Après une année d’attente, la Commission nationale de recours annula la décision de la commission locale sous un faux prétexte. À partir de ce moment, je me suis adressé à la justice. A ce jour,  17 jugements : 9 auprès du tribunal de SBA (section sociale), 6 auprès de la cour de SBA (Chambre sociale), 2 à la Cour suprême dont un est en cours, une plainte pénale auprès du procureur de la République. A ce jour 17 jugements rendus avec une dépense de plus 600 000 DA entre frais d’avocats, greffiers, huissiers, traductions et achats de livres de droit. Le 01/08/2013, un arrêt de la cour de SBA a statué sur «la révision de la retraite avec application de l’instruction 03/2006 et 30 000 DA d’indemnité». La CNR de SBA refusa l’application de l’arrêt de la cour, bien qu'elle soit une Epic, elle refusa de payer les droits de l’huissier et ne refit la révision qu'à partir du 01/08/2013, date de l’arrêt, prétendant que son logiciel ne lui permet pas de reprendre les calculs, ce qui est faux : d’autres agences de la CNR d’autres wilayas ont effectué les calculs et même l’agence de SBA quand elle s’est trouvée au bout du rouleau en 2018.        

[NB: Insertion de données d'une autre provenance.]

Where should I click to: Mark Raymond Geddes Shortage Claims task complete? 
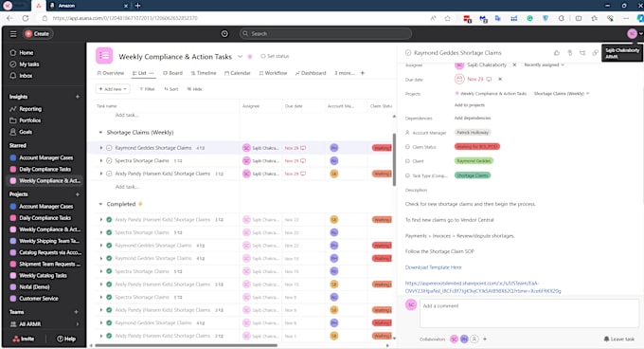click(x=109, y=148)
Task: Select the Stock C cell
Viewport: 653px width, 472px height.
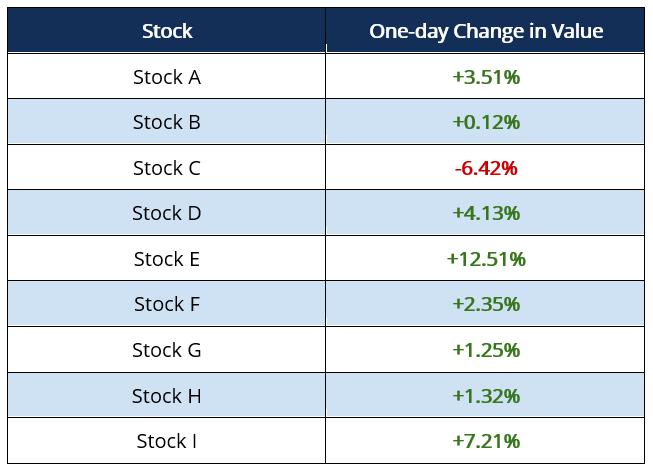Action: coord(167,168)
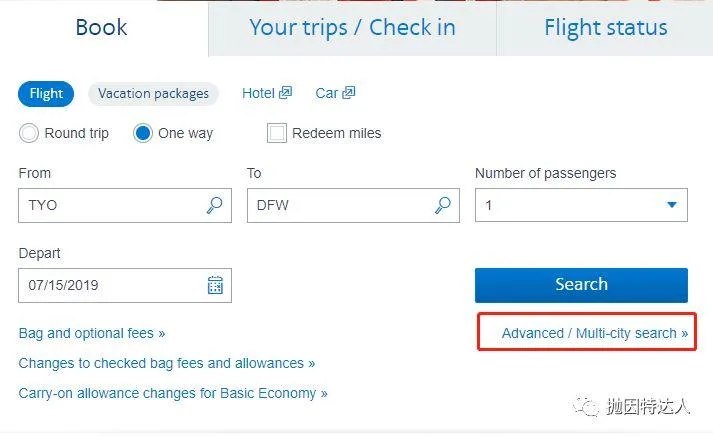This screenshot has width=713, height=437.
Task: Click the magnifier icon in To field
Action: click(x=442, y=205)
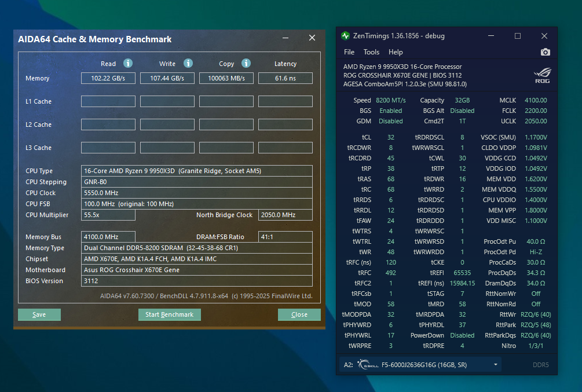Viewport: 582px width, 392px height.
Task: Close AIDA64 window using title bar X
Action: point(312,38)
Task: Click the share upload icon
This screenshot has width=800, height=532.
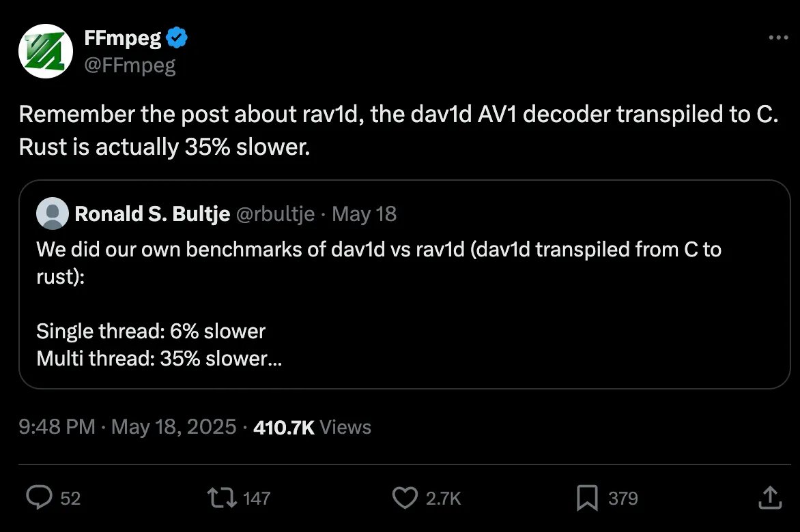Action: click(x=769, y=498)
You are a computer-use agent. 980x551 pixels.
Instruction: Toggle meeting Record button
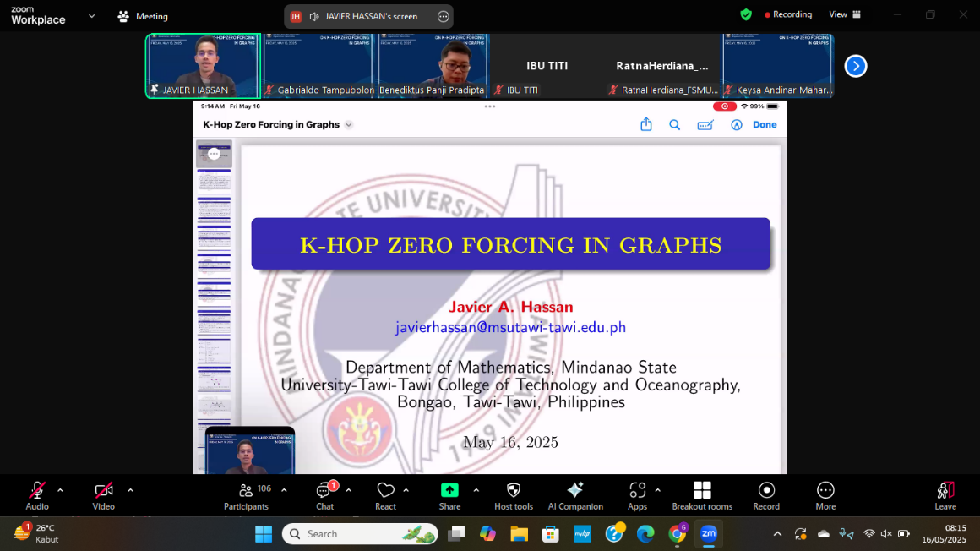[x=766, y=492]
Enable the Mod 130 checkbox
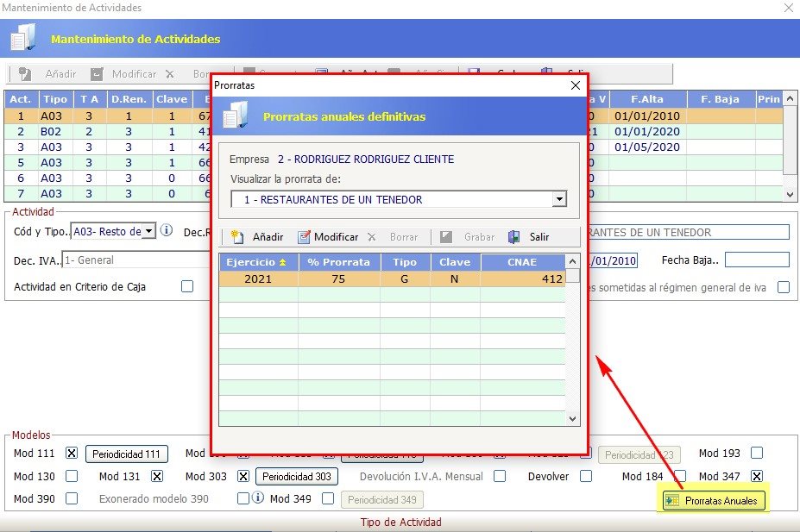Viewport: 800px width, 532px height. tap(72, 476)
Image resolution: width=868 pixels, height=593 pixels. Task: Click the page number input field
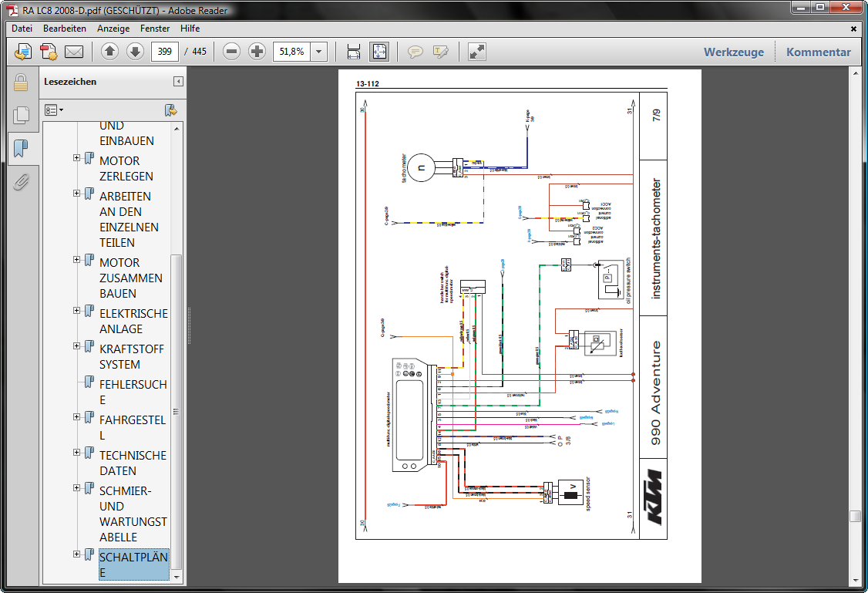click(x=165, y=52)
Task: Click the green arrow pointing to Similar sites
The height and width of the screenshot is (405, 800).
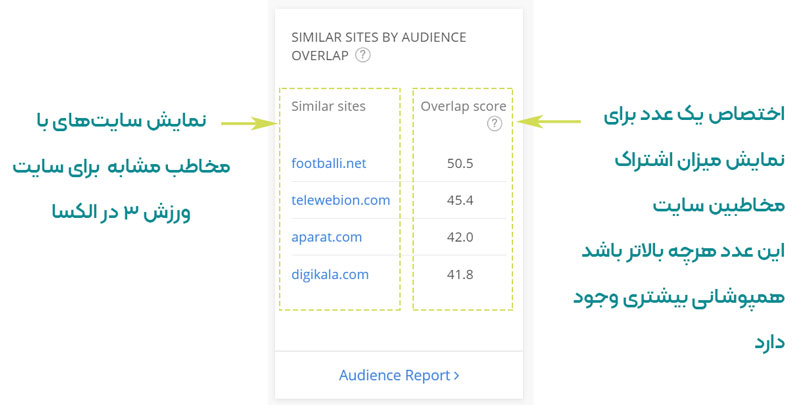Action: (249, 123)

Le parcours d’une combattante…
En 2016, j’ai été reçue par M. le DG de la CNR (M. Beldjoudi) ; après les explications que je lui ai fournies avec preuves à l’appui, il m’a promis de régulariser ma situation au plus tard dans une quinzaine de jours. Or, 10 jours après, il a été mis fin à ses fonctions alors qu'’il se trouvait en réunion à la FNTR. L’explication, c’est notre directrice de la CNR qui s’en est vantée. Son ex-mari, un Zerhouni, est allé solliciter son cousin, alors conseiller de l’ex-président de la République, et l’affaire était classée ! Finalement, après 13 ans de persévérance, je viens de percevoir 120 000 DA d’indemnité d’astreinte.
J’ai perçu à peu près 350 000 DA en tout, une misère par rapport au 600 000 DA que j’ai dépensés. Cependant, c’est une question de principe. La CNR de SBA a usé de toutes les balivernes,  mensonges, faux et usage  de faux, mais elle a échoué.
Exemples :  - Durant 5 ans, de 2006 à 2011, elle m’a fait croire qu’elle allait faire appliquer l’article 78 de la loi 08/08 ; or, l’instruction 03/06 est concernée par l’article 80 de la même loi. - Elle a prétendu avoir appliqué l’instruction 30/96 datée de septembre 1996 dans mon cas, alors que mon dossier a été traité en avril 1996, soit 6 mois avant. 
Monsieur, j’ai trimé durant  de longues années, j’étais attachée de cabinet de la wilaya de Sidi Bel-Abbès, une des rares femmes, si ce n’est la seule en Algérie, chargée du dossier «Victimes du terrorisme» et secrétaire permanente du comité local de solidarité. Je travaillais de 8h à 20h, jeudi et vendredi compris. Je ne regrette rien, je ne travaillais pas pour tel ou tel responsable mais pour les citoyens nécessiteux de ma wilaya.
 Les responsables de la CNR sont-ils aveugles ou inconscients ? Comment une femme de ménage de la CNR peut-elle bénéficier d’une pension de retraite de plus de 50 000 DA, beaucoup plus qu'un administrateur d’une administration publique ? De quel droit les parents des travailleurs de la CNR  perçoivent-ils des pensions de plus de 100 000 DA quand ils sont de simples agents ?  Même un moudjahid ne perçoit que 2 fois et demi le SNMG, soit 45 000 DA.  
Quand les inspecteurs de la CNR viennent contrôler les agences, c’est simplement pour se restaurer, recevoir des cadeaux et prendre des photos : «Hasbiya Allahou wa ni'mal wakil.»  Pardon Monsieur, je suis allée un peu loin, mais c’est la vérité avec preuves à l’appui. Meilleures salutations.